Après avoir multiplié les pains, Jésus disait à la foule des Juifs : « Moi, je suis le pain de la vie. Celui qui vient à moi n’aura plus jamais faim; celui qui croit en moi n’aura plus jamais soif.

Mais je vous l’ai déjà dit : vous avez vu, et pourtant vous ne croyez pas. Tous ceux que le Père me donne viendront à moi; et celui qui vient à moi, je ne vais pas le jeter dehors.

Car je ne suis pas descendu du ciel pour faire ma volonté, mais pour faire la volonté de celui qui m’a envoyé. Or, la volonté de celui qui m’a envoyé, c’est que je ne perde aucun de ceux qu’il m’a donnés, car la volonté de mon Père, c’est que tout homme qui voit le Fils et croit en lui obtienne la vie éternelle; et moi, je le ressusciterai au dernier jour. »

Commentaires :

Après avoir multiplié les pains, Jésus déclare qui il est. Il dit qu’il est pain de vie, un pain qui enlève la faim pour toujours, un breuvage qui étanche la soif à jamais. Les dirigeants de ce monde lorsqu’ils parlent d’eux-mêmes ne se présentent pas comme du pain, mais comme ceux qui sont prêts à tout pour protéger le pain qu’ils ont sur la table et en avoir le plus possible.
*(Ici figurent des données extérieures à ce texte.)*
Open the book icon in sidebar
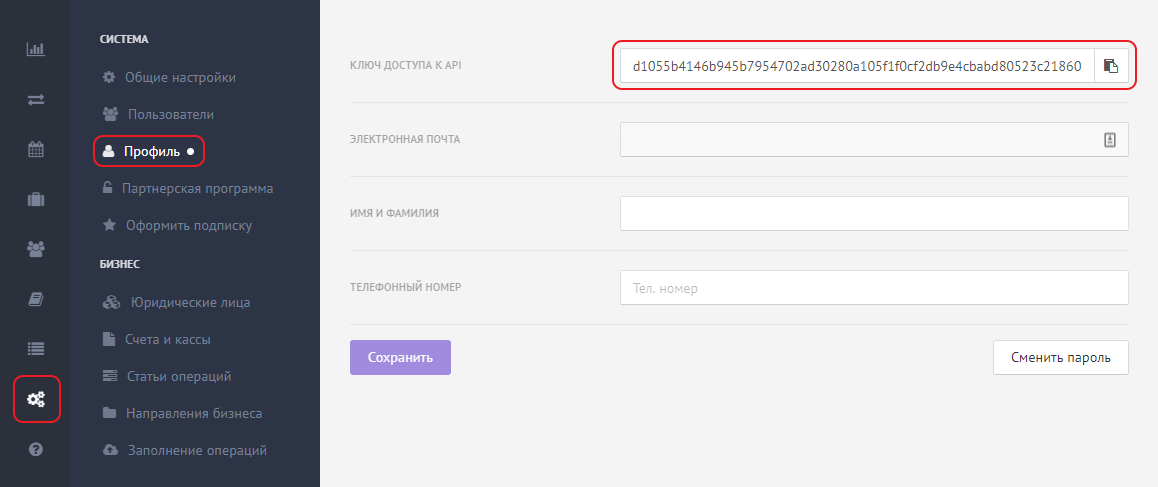 tap(35, 299)
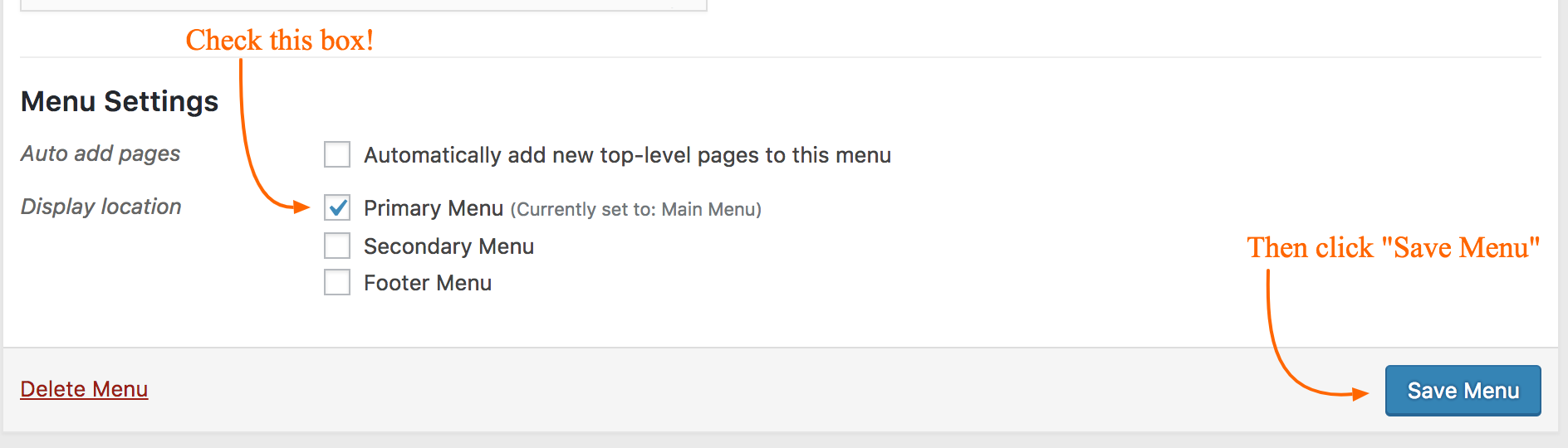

Être du pain c’est se faire petit et sans défense dans le but de nourrir l’autre en vue du bien de l’autre sans rechercher son intérêt.

Ne faut-il pas être très puissant pour se rendre aussi vulnérable en se faisant pain? Ne faut-il pas être la richesse même pour se distribuer ainsi à travers les siècles gratuitement? Les riches de ce monde ne peuvent se substituer à l’économie d’un pays, ils ne peuvent donner leurs richesses sans s’appauvrir. « Vous connaissez en effet la générosité de notre Seigneur Jésus Christ : lui qui est riche, il est devenu pauvre à cause de vous, pour que vous deveniez riches par sa pauvreté. » (2 Cor 8,9) La vraie richesse est inépuisable, elle s’enrichit en se donnant. La vraie puissance ne craint pas de se faire faible, de se livrer, de verser son sang, car aucune puissance ne peut vaincre son amour, même dans la mort, elle surgira en vainqueur. Fini le temps des assassins! Fini le temps de ceux qui oppressent! Fini le temps des bourreaux! Le Christ est parmi nous, pour rendre la vie à l’enfant tué, faire justice aux pauvres, guérir toutes maladies! Il est parmi nous, le pain de vie. Qui peut croire une telle merveille?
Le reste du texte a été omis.